In the entries that follow, find the line containing "Click the green"; from there, copy every line exactly through the line containing "Task: Click help icon after beta notice text".

● Records from a data source
»»

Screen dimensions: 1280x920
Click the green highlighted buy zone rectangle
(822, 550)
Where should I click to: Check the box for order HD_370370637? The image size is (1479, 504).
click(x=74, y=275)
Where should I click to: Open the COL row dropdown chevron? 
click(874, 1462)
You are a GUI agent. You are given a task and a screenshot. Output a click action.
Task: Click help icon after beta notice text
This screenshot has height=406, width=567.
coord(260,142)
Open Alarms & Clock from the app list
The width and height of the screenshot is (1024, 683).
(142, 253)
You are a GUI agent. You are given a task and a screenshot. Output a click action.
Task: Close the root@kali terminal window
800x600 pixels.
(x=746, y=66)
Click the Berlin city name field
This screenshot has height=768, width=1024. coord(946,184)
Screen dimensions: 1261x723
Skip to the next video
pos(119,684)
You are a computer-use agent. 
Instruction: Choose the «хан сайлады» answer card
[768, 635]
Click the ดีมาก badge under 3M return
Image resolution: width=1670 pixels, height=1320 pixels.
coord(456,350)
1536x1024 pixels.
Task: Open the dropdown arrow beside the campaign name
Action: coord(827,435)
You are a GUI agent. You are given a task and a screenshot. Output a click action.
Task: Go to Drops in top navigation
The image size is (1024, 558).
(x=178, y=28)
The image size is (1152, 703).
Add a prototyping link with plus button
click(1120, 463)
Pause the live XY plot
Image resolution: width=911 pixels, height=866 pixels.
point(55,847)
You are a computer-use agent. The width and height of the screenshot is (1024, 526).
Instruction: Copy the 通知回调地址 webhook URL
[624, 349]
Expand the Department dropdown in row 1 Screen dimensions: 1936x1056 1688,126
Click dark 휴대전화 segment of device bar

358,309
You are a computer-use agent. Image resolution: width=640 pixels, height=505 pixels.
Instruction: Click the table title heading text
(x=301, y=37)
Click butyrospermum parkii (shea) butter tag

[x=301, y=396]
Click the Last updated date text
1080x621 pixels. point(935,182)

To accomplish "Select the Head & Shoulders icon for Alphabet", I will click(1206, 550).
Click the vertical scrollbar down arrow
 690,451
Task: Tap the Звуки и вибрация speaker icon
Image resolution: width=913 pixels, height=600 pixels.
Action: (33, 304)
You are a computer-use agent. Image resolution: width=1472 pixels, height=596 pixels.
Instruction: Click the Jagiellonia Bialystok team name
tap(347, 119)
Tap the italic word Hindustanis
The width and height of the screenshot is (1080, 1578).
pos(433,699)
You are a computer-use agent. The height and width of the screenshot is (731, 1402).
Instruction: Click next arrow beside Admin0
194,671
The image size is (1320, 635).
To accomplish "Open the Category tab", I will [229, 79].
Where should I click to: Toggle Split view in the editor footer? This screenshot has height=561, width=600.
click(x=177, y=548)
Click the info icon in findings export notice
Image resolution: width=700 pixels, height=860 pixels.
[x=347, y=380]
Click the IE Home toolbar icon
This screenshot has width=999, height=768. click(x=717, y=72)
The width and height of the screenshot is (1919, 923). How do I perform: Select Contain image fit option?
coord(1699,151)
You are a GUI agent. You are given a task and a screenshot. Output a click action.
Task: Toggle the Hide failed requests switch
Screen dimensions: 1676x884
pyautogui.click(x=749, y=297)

««

● RESPONSE TO THE TASK
Click the green highlighted buy zone rectangle
(822, 550)
Where should I click to: Check the box for order HD_370370637? The image size is (1479, 504).
click(x=74, y=275)
Where should I click to: Open the COL row dropdown chevron? 
click(874, 1462)
You are a GUI agent. You are given a task and a screenshot. Output a click action.
Task: Click help icon after beta notice text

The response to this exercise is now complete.